For context, I was on Nexplanon for the first 3.5 years of our relationship. It’s was amazing at first, I liked the peace of mind knowing it was near impossible for me to get pregnant. But after the first year, my sex drive was almost nonexistent and I could barely get wet enough for penetration. I kind of developed a weird kink for dry, painful sex as a result. (Don’t worry, he never coerced me into sex, it was all my choice to try to have dry sex).

In November 2022, I got my Nexplanon removed and the copper IUD inserted. Not having hormonal birth control has been magical and I feel alive again. I’ve speculated on my sex life over the last year and a half though, and I’ve noticed a couple things.

1. My boyfriend had accepted and respected my low libido while I had Nexplanon, and I think he (who used to have an insatiable sex drive) coped himself into not throwing himself at me as much as he probably wanted to. Now he doesn’t seem as voracious or as full of desire for me as he used to be, like that mindset of not initiating out of respect for my low libido still hangs on. When we managed to fuck, I did cum most times all up until I got my Nexplanon removed.

2. I get so wet now. Ridiculously wet. With Nexplanon, I neve got wet enough, but now I feel like a teenager again.

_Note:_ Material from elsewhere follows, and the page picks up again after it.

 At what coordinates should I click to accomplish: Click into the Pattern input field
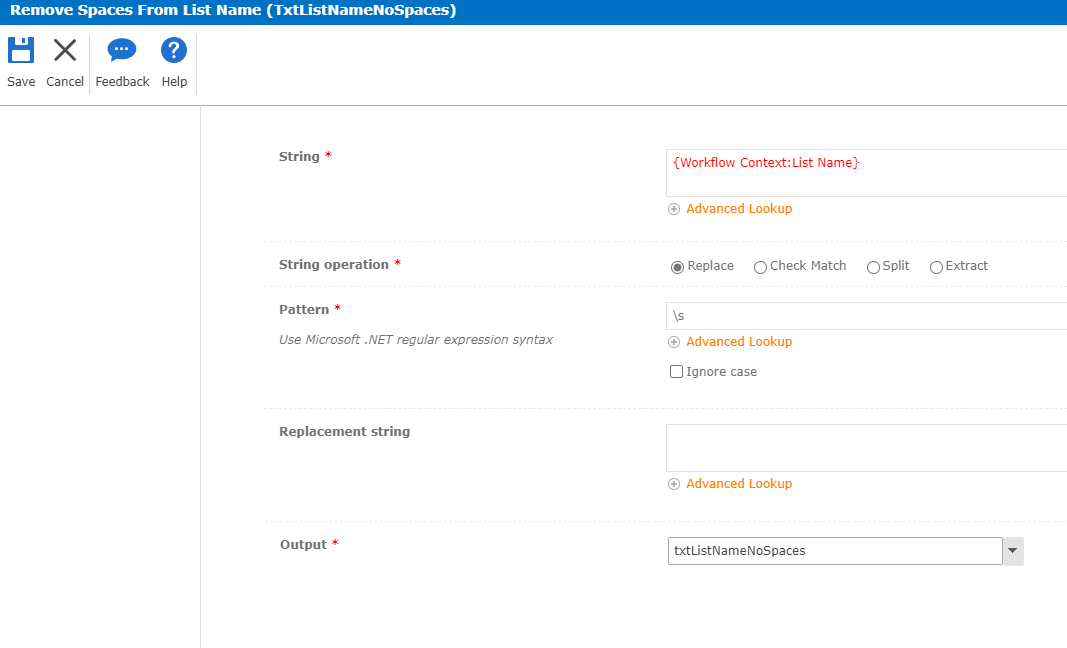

As a result, there’s little to no friction and because of that dry kink I picked up, I feel like there’s almost less sensation during sex.

3. On Nexplanon, my goal was only ever to make sure my boyfriend came because even though I enjoyed it, it would straight up only hurt eventually, and he refused to continue when I was in pain. But now part of me still subconsciously views sex as “make him cum no matter what”. Even though he tries to make me cum I just never feel like I’m getting close enough because I’m too focused on him.

I just don’t know how to cum *specifically* from vaginal penetration anymore. It’s frustrating and sad for both of us. Makes me feel old too, lol. Any advice?